■ Description of the task ■
Once you reach the line containing "Image resolution: width=1002", return it and every line after it exactly, through the end of the records below, with no pictures.

■ Data for the task ■

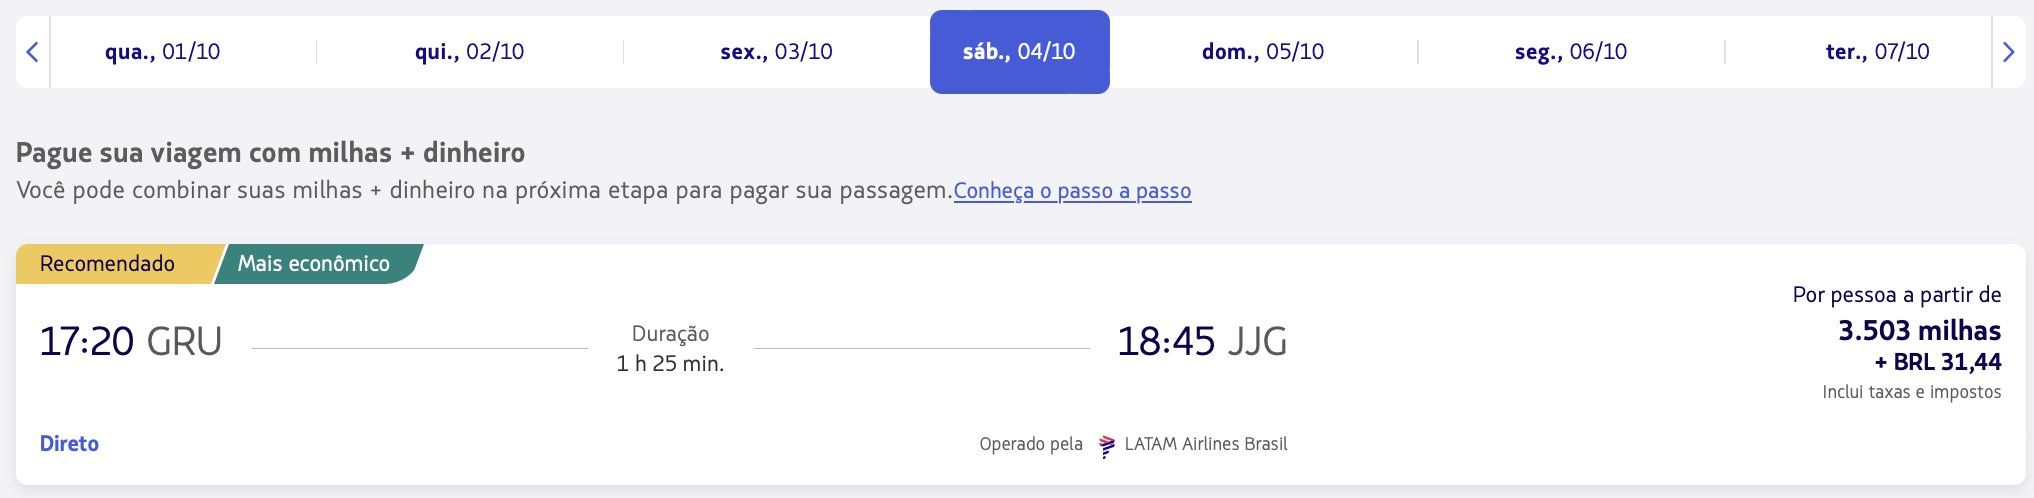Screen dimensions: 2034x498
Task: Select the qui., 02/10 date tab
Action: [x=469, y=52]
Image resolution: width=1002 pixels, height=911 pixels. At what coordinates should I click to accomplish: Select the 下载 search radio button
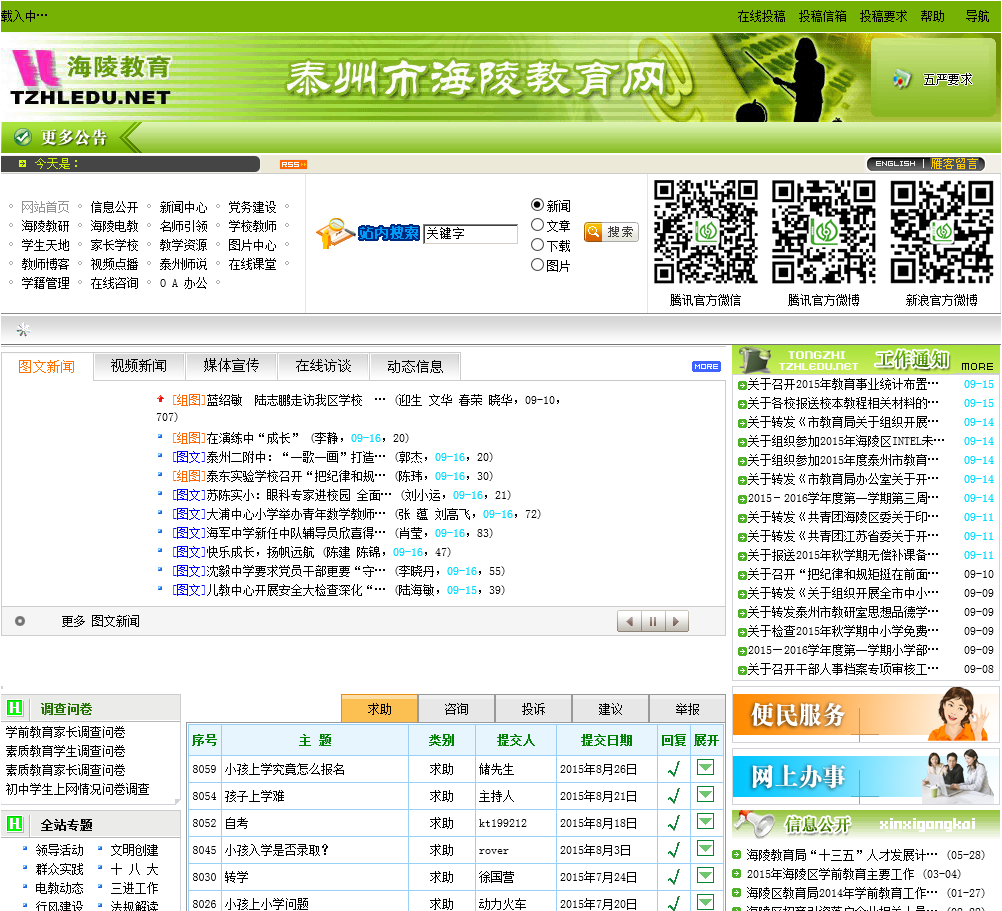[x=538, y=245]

■ Task response ■
Image resolution: width=1002 pixels, height=911 pixels. At what coordinates should I click to accomplish: Select the 下载 search radio button
[x=538, y=245]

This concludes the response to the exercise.